Reinventing the World Bank, Again

With three nominees now in the running to become the World Bank’s next president – Nigerian Finance Minister Ngozi Okonjo-Iweala, former Colombian Finance Minister José Antonio Ocampo, and the United States’ nominee, Dartmouth College President Jim Yong Kim – this is the moment to step back and assess the Bank’s trajectory. Unless the Bank’s next president has a clear vision of the way ahead, and the gravitas to withstand the institution’s internal pressures, he or she will be swallowed up by its complex machinery and unwieldy processes.

Global attention has been focused on weighing the three candidates’ strengths and qualifications, particularly their economic and financial credentials. But the real challenge lies in providing direction for the World Bank that reflects the world as it is, and re-calibrating the Bank’s tools accordingly. Inevitably, the new course hinges in part on recognizing that economics and finance, while integral elements of all areas of the Bank’s activities, are no longer the institution’s main drivers.

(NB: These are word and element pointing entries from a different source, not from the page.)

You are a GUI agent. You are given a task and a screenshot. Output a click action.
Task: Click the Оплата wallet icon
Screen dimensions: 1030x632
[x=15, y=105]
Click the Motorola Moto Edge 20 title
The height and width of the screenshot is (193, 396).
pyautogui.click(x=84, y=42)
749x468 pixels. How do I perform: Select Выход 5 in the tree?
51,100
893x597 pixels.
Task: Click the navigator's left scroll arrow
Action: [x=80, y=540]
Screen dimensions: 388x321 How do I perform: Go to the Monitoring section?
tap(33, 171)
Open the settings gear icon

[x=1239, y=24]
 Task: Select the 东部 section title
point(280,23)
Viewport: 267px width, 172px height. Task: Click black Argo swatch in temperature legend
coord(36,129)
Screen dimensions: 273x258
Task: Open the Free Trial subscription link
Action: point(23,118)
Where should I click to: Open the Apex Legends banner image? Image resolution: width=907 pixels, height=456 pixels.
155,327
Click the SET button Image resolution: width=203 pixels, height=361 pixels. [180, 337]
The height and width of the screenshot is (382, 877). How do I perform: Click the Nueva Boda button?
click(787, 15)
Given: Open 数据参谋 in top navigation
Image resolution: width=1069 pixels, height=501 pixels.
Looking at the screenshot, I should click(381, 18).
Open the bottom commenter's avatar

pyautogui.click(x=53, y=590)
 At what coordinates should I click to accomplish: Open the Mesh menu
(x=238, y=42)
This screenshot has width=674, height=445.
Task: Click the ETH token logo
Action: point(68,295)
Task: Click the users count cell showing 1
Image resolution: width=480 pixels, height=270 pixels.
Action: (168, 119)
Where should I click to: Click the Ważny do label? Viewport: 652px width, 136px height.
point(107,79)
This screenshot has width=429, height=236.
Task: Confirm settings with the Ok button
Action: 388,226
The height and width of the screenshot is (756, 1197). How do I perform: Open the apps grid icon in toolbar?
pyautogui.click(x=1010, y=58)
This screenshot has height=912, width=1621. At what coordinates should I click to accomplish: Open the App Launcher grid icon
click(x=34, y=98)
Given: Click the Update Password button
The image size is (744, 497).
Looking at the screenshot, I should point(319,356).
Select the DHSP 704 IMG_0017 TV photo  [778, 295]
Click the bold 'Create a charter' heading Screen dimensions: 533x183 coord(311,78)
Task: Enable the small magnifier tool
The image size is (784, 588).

The World Bank’s traditional instruments have been (and still are) low-interest loans, interest-free credits, and grants. But the Bank’s core philosophy has rested on lending, with interest, to middle-income countries and channeling the ensuing funds to the poorest countries eligible for assistance. Today, owing to the conditionality of its loans, the Bank is losing competitiveness vis-à-vis the plethora of actors, both public and private, that crowd the development scene. Meanwhile, the Bank is emerging as a vital – indeed, indispensable – source of expertise and technical assistance, as well as a provider of global public goods.

Building on these strengths, the Bank must be willing to understand its client countries’ realities, rather than pontificate, and to balance its country-based work with its global roles. While lending is progressively thinned out and retained only for the poorest countries, the Bank must adopt the lean hub-and-spoke structure of a strategic consultancy or a “knowledge bank.” The organization must reformulate its mission, moving away from the idea of being the “West’s Bank,” the “BRICS’ Bank,” or, for that matter, a bank at all.

What is unambiguous today is a growing intolerance for bad governance and corruption – a collective rejection evident in countries as diverse as Burma, Congo, Russia, and Bolivia, not to mention Arab countries from Syria to Morocco. At the same time, the biggest threat to the international order comes from failing, failed, post-conflict, and conflict-ridden states.

For the past two decades, as part of the soul-searching triggered by the collapse of communism, the World Bank has been seeking to make governance and anti-corruption efforts integral to its work on economic growth and poverty reduction in the developing world. But, beyond eloquent rhetoric, these changes have been incremental, and have been superimposed on the Bank’s operations, rather than becoming part of its organizational DNA.

The Bank has been too focused on itself and its reputation, and not enough on the countries that it advises and in which it operates, while institution-building has been considered to be embedded in the growth agenda. As a consequence, law, which constitutes the foundation of institution-building, has been regarded as no more than a toolbox. Property rights, contract enforcement, entrepreneurial conditions, and free and competitive product and labor markets were proclaimed to be part of the economic framework – a misconception recently restated by the former World Bank economist and current development pundit William Easterly.

Moreover, the traditional interpretation of the Bank’s Articles of Agreement imposed a proclaimed “neutrality” that translated into a readiness to overlook the nature of its client countries’ regimes and their lack of popular accountability. Ironically, the same World Bank whose former president, Robert McNamara, transformed it almost five decades ago, at the height of decolonization, into a key instrument in the fight against communism, today views the so-called “Beijing Consensus,” by which the Chinese Communist Party maintains an iron grip on the country, as a viable development model.

In this context, a “knowledge bank” needs to address three challenges. It must enhance support for the private sector and prioritize infrastructure, in a broad sense, in accordance with its importance for individual initiative. It also must strengthen its know-how in capacity-building, particularly administrative capacity-building, with an emphasis on its legal-institutional aspects. Finally, it must place anti-corruption and good-governance programs at the core of its mission.

The international community cannot afford a World Bank that, anchored in the world of the past, loses its relevance. No other institution can fulfill the Bank’s formidable potential as a center of knowledge and a coordinator of development policies. The mandate of the Bank’s next president will be crucial in making or breaking an institution that the world desperately needs in the century ahead.

Ana Palacio, a former Spanish foreign minister and a former senior vice president of the World Bank, is a senior fellow and lecturer at Yale University.